Nevertheless, the appointment of Mr. Powell would largely represent a continuation of current Fed policy. He too was appointed to the Fed’s board by President Obama, albeit as a concession to Senate Republicans to facilitate the appointment of Jeremy Stein, Obama’s preferred candidate. As a Fed governor, Powell has cultivated a reputation as a “centrist,” and he has voted alongside Yellen in every policy meeting under her leadership.
Hence, it’s fairly safe to say he largely shares her view that the economy is close to full employment, and that this will eventually cause inflation to pick up. He is therefore unlikely to deviate from the very gradual tightening path the Fed has guided the market to expect.
But Powell has never expressed strong support for the recent financial regulation, and there is some suggestion he is slightly more concerned about the impact of certain aspects of monetary policy on financial stability.
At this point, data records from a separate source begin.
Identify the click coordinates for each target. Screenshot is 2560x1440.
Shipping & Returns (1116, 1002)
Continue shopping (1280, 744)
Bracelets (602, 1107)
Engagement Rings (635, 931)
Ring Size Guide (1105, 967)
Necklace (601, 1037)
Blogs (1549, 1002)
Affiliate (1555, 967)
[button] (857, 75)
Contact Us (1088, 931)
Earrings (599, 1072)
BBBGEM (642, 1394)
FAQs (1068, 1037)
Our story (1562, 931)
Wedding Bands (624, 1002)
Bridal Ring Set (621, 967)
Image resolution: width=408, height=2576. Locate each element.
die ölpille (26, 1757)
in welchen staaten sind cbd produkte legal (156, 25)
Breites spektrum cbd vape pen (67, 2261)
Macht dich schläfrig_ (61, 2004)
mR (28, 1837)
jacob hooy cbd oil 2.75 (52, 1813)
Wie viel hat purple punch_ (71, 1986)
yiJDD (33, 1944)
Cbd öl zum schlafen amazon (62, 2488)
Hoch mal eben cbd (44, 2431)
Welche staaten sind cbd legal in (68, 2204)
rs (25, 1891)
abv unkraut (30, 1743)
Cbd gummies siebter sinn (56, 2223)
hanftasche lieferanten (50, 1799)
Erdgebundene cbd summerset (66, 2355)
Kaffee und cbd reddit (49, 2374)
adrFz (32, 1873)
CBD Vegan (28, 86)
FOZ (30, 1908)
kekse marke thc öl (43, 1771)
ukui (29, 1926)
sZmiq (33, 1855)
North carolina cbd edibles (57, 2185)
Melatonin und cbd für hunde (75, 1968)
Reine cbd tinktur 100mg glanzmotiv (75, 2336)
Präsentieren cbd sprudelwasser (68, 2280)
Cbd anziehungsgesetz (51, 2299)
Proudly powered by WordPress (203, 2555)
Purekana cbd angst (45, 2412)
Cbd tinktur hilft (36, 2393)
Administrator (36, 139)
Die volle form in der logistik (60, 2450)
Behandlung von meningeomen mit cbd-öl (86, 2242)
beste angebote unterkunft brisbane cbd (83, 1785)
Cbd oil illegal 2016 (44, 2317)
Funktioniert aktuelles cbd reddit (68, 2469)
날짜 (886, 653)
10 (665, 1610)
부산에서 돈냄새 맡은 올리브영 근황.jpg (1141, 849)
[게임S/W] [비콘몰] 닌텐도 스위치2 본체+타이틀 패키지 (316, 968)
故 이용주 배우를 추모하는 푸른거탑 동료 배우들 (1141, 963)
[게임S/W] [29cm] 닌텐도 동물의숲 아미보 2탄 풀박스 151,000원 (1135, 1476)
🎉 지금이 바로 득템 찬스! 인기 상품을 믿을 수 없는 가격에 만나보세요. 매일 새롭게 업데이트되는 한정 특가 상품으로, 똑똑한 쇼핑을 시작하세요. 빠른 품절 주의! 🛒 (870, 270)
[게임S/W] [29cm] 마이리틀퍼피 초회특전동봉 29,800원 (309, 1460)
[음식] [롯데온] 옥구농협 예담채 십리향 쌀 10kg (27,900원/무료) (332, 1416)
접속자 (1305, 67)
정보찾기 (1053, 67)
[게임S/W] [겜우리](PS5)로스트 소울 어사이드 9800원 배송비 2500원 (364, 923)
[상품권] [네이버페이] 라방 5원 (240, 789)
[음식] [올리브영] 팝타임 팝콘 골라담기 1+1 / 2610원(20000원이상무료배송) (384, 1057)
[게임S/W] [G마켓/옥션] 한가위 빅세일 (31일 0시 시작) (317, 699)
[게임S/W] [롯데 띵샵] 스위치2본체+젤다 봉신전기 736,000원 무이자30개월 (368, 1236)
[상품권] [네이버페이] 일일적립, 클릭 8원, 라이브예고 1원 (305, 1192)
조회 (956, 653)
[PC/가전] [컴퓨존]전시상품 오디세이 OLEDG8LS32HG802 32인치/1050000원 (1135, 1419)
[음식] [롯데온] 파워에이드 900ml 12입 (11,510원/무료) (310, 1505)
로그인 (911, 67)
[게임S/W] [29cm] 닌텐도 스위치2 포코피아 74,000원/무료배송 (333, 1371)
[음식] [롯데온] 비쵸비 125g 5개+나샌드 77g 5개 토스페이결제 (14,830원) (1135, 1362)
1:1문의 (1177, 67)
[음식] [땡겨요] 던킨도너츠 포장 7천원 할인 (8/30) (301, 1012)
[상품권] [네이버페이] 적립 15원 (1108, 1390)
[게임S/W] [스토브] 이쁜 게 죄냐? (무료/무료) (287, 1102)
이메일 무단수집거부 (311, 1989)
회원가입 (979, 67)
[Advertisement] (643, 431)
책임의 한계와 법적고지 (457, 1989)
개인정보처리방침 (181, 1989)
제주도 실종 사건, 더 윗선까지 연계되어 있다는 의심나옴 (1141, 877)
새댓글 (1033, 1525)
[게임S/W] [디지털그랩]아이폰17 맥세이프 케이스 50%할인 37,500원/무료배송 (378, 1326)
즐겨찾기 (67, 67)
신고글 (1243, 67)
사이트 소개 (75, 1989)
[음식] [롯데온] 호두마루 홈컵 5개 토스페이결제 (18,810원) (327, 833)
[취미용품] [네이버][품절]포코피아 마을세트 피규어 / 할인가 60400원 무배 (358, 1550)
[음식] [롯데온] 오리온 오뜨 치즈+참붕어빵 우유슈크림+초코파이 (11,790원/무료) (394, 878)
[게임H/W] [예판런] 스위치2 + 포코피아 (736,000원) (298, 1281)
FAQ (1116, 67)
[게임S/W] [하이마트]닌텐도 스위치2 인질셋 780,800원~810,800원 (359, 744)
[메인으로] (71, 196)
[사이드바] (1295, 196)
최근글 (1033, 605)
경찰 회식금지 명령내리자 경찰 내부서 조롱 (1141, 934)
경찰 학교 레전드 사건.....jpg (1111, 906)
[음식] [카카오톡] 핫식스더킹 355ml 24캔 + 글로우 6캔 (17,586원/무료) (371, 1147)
He describes himself as a fiscal conservative by “any fair reckoning,” although he has tended to be more pragmatic than ideological in his previous roles.
Powell’s lack of formal training may make him more liable to be led by the staff economists.
Another important point to note is that Powell is not a trained economist. He is a lawyer with a background in private equity. Given the recent dominance of academics at the Fed, this is quite striking. Powell’s lack of formal training may make him more liable to be led by the staff economists.
Changing of the guard
The whole leadership group of the Fed will change next year; Vice-chairman Stanley Fischer, another Obama appointee, announced his resignation back in September, citing “personal reasons.” Bill Dudley, president of the Federal Reserve Bank of New York, is also taking early retirement. He was due to leave at the beginning of 2019, but said at the beginning of this week that he will now retire in mid-2018.
Nevertheless, markets have not interpreted Powell’s nomination and the top-level departures to mean that policy will change significantly. This is partly because Powell largely agrees with Yellen’s views, but also partly because the path of monetary policy is ultimately determined not by the whim of officials but by the fundamentals of the economy. And current policy is consistent with those fundamentals. The only thing that might change this is fiscal policy. So what happens on the tax side may turn out to be more important to the path of monetary policy than the individual in charge of the Fed.
And finally, lost in the noise of Powell’s nomination was the Fed’s decision to keep rates on hold at its November meeting. The path is now clear for a December rate hike, which will probably be Yellen’s last substantive decision as Fed chair.